Below, we’ll explain each policy type for business insurance, and how each policy type may impact your organization.
Overview of Claims Made Policies
Under claims made policies, insurers will cover claims made and reported while the policy is active.
These policies were designed because of the nature of some forms of liability, which do not arise until many years after an event (for example, medical malpractice). Insurers found it challenging to accurately determine and price risk for these types of events, hence the creation of claims made policies.
For policyholders, maintaining an active policy is crucial. Claims filed after a policy is non-renewed won’t be covered, even if the incident occurred during the active period. Immediate reporting of claims within the policy period is vital to ensure coverage.
Overview of Occurrence Based Insurance Policies
Occurrence-based policies cover claims for events during the policy’s active period, regardless of when they’re reported. This often makes them more expensive to cover, and so premiums on these policies are usually higher.
For instance, if a hospital has an occurrence policy from 2004 to 2008, a claim in 2022 would be covered, but events before or after that period wouldn’t be covered.
Claims Made vs. Occurrence Policies: How to choose best option
Both policy types have their advantages and disadvantages, and the choice depends on a variety of factors.
Cost
Claims made policies tend to be less expensive since claims can only be made during a policy period.
But price isn’t everything. Some businesses find the risks associated with them outweigh the premium discount.
Long-term insurance strategy
Switching between occurrence policies is easy, but transitioning from claims made to occurrence can be complex due to claims from older years.
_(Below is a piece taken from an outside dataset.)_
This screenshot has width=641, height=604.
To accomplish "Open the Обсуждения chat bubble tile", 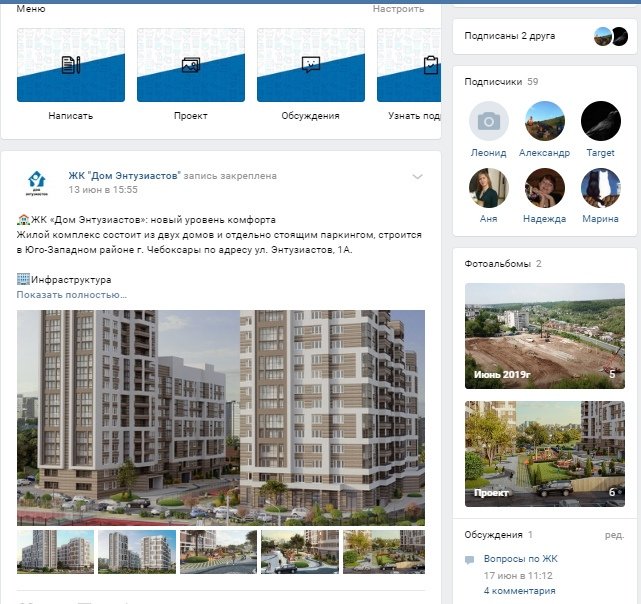I will click(x=311, y=65).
Retroactive dates and reporting periods influence switching between claims made policies.
The insurance required
Some insurers will only offer specific insurance types in one policy type or the other, limiting options. For example, commercial general liability insurance will usually only be offered as an occurrence policy.
Ease to manage
Occurrence policies are easy to manage. There is no need to keep them active and you will be covered for losses even after the policy expires. Claims made policies, however, need to constantly be renewed to keep you covered.
Selecting the best policy for your organization
Choosing the right policy depends on each company’s needs. While occurrence policies provide ease of use and long-term coverage, claims made policies can be more cost-effective.
Consulting an insurance brokerage is advised before making a final decision on the insurance policy, considering factors such as the size of your business, your available budget and what particular insurance you need.